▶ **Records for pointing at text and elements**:
☆ ☆ ☆ ☆ ☆ ☆ ☆

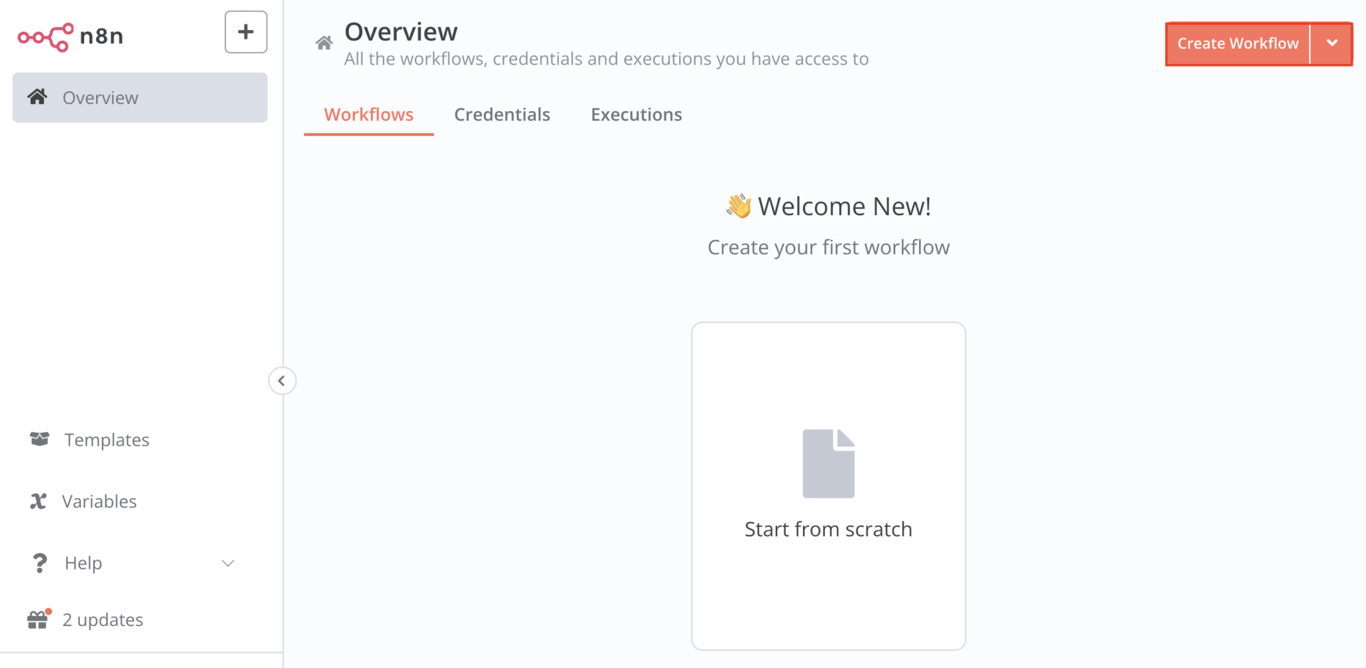Choose the Start from scratch card
This screenshot has height=668, width=1366.
click(829, 486)
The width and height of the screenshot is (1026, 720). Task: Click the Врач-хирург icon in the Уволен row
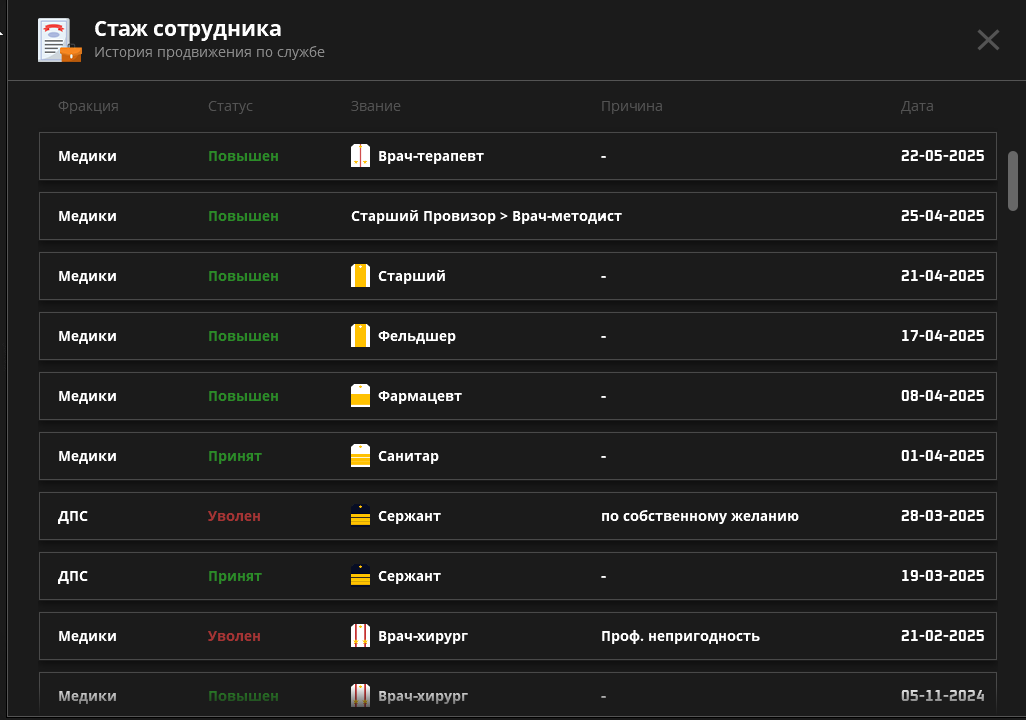pyautogui.click(x=361, y=636)
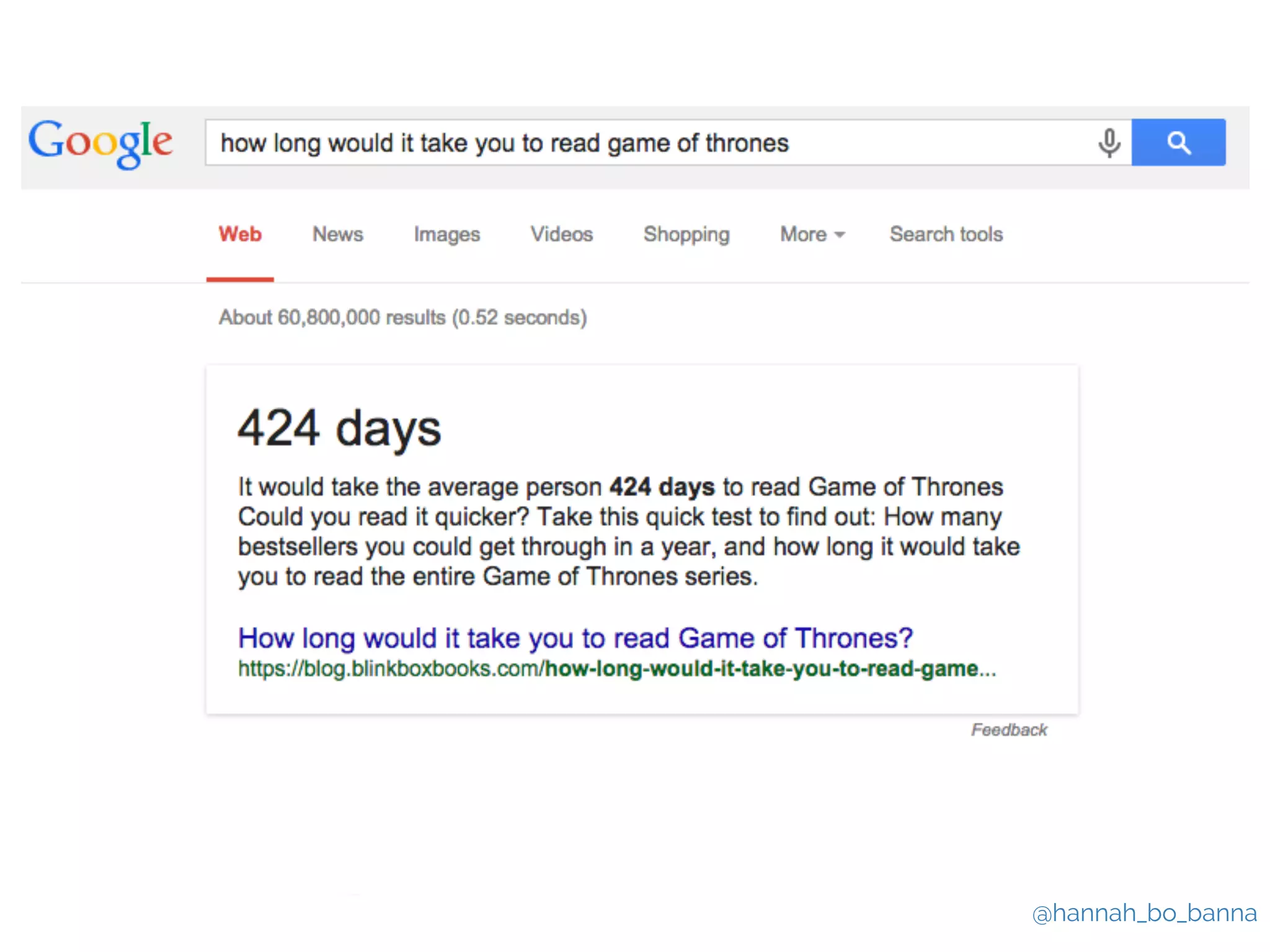Screen dimensions: 1270x952
Task: Click the large "424 days" answer heading
Action: 339,429
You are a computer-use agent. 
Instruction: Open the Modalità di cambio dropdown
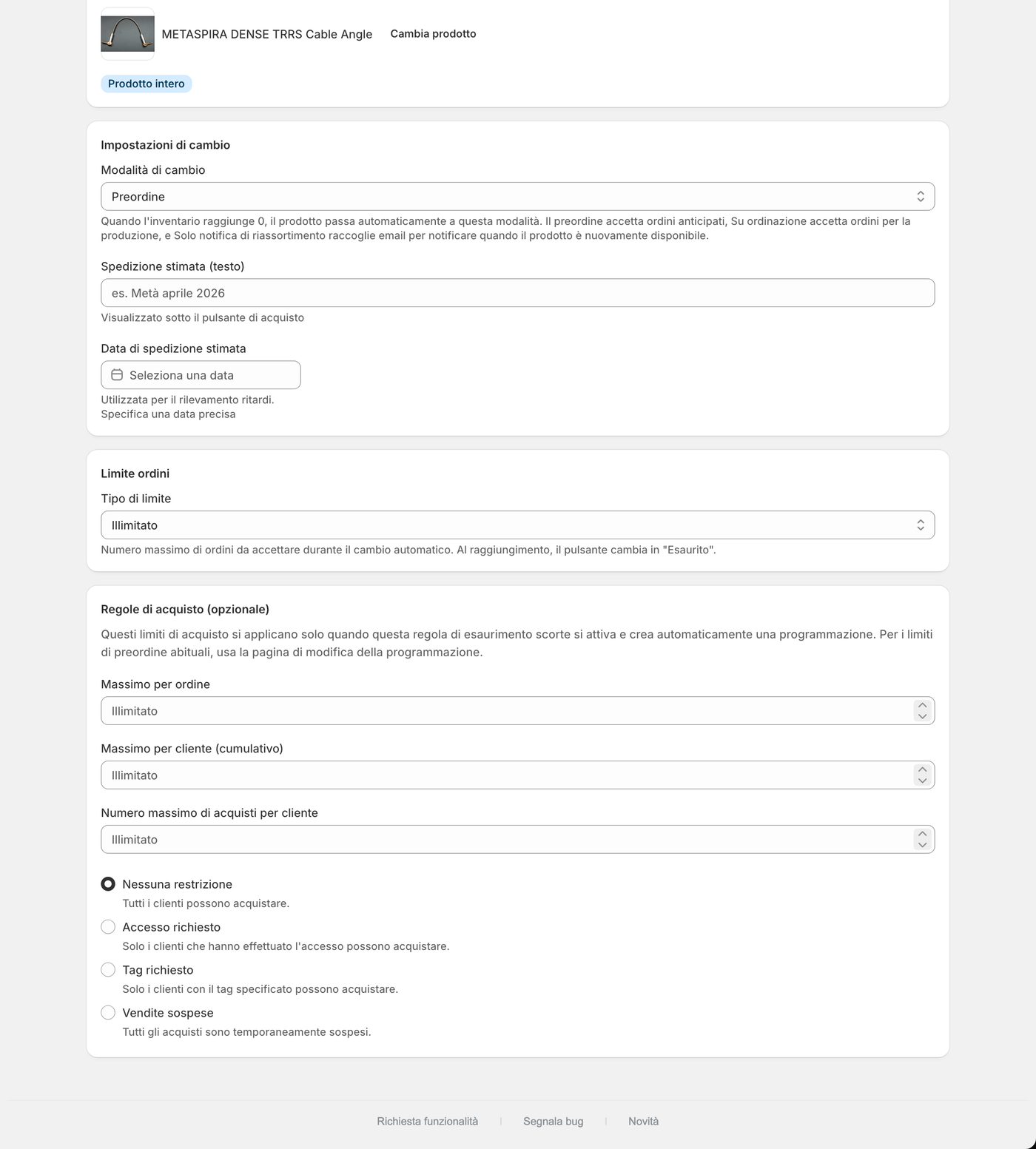click(518, 197)
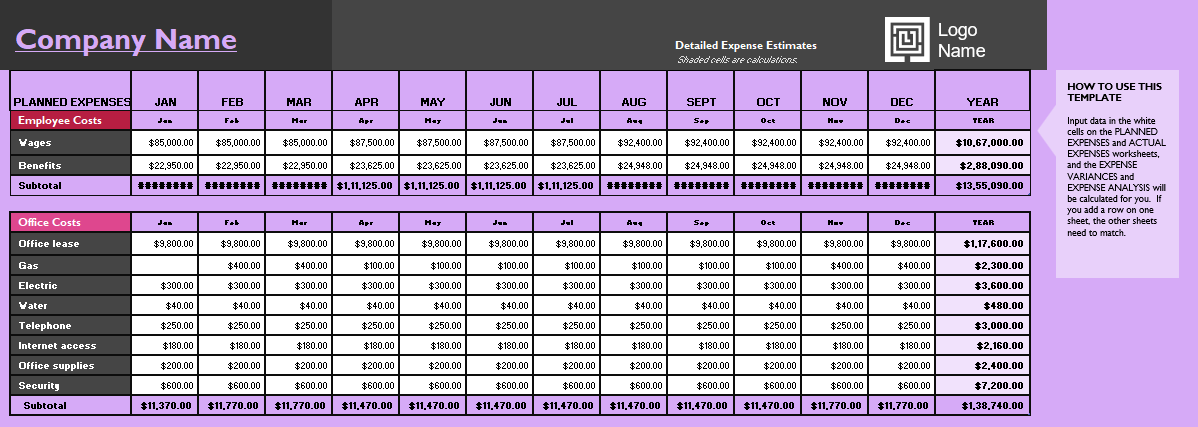Click the Company Name title link

(126, 40)
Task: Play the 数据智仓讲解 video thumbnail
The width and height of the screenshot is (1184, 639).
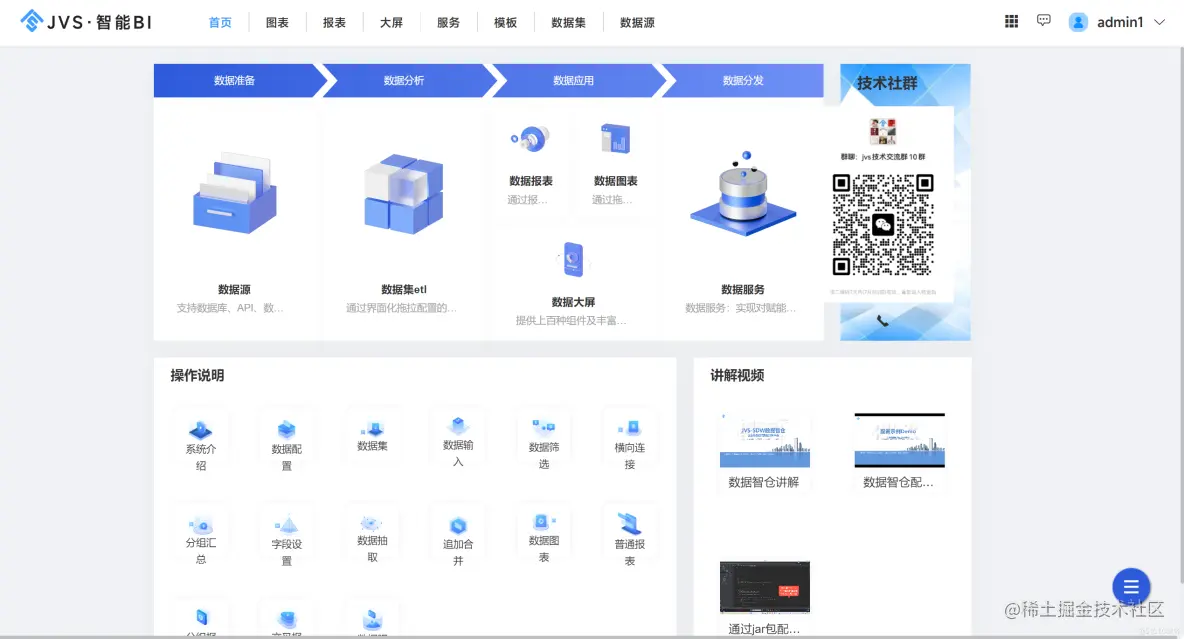Action: pos(765,438)
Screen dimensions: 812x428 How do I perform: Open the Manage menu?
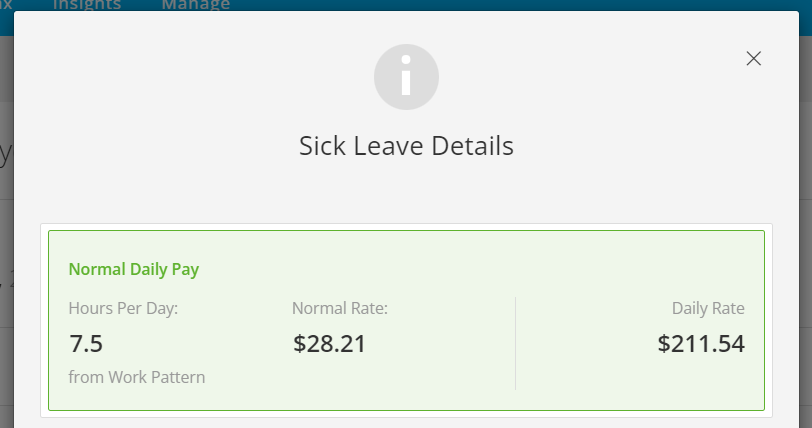click(196, 5)
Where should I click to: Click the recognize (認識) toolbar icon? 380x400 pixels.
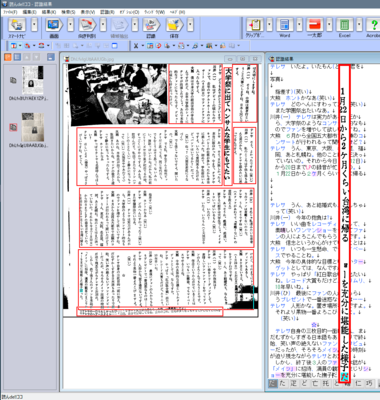(151, 25)
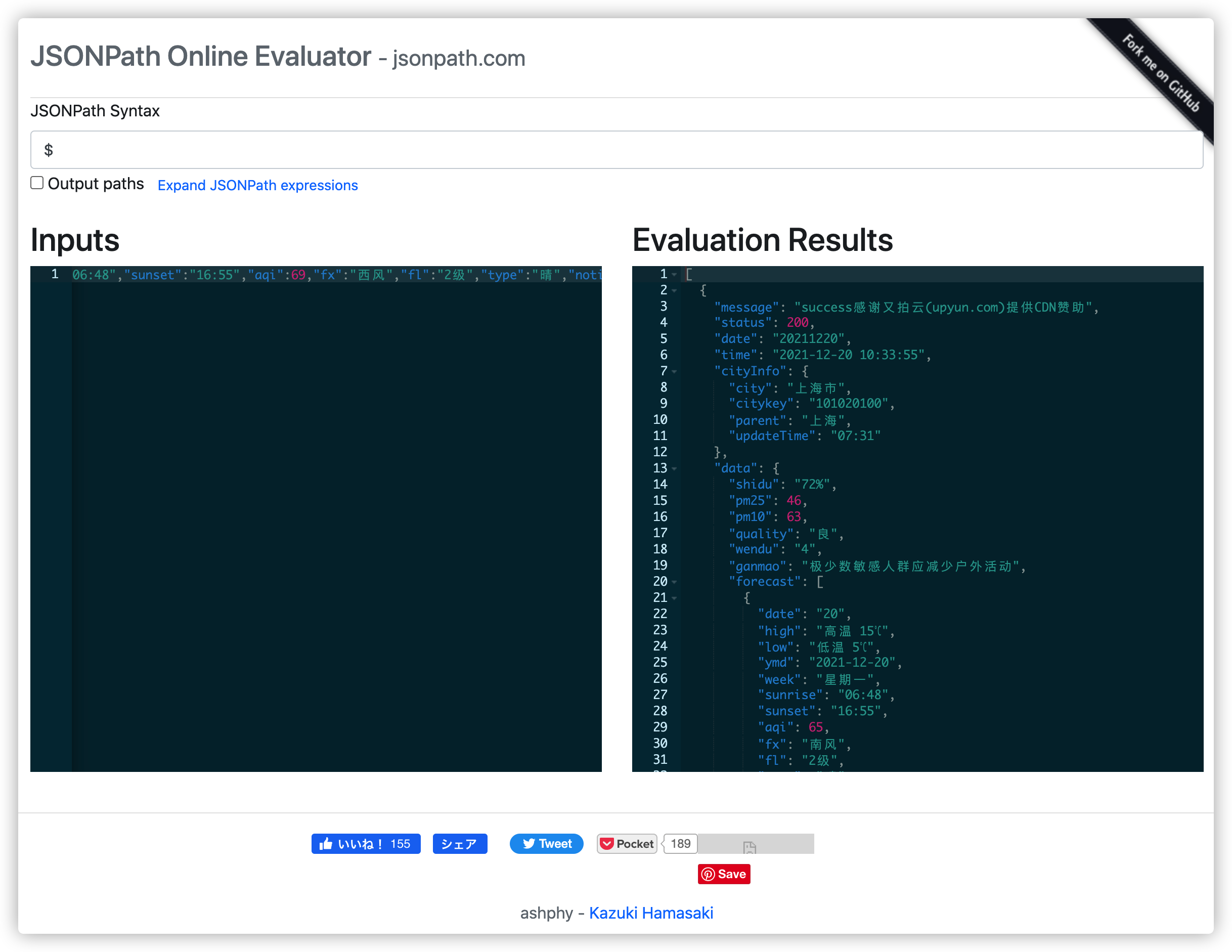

☆ ☆ ☆ ☆ ☆ ☆ ☆

▶ **GOAL**:
Write out the entries word for word, from the start through the line that contains "Action: 339,429", and leave the pictures out.

▶ **OUTPUT OF THE EXERCISE**:
Choose the Start from scratch card
This screenshot has height=668, width=1366.
click(829, 486)
The width and height of the screenshot is (1026, 720). Task: Click the Врач-хирург icon in the Уволен row
pyautogui.click(x=361, y=636)
Screen dimensions: 1270x952
Task: Click the large "424 days" answer heading
Action: 339,429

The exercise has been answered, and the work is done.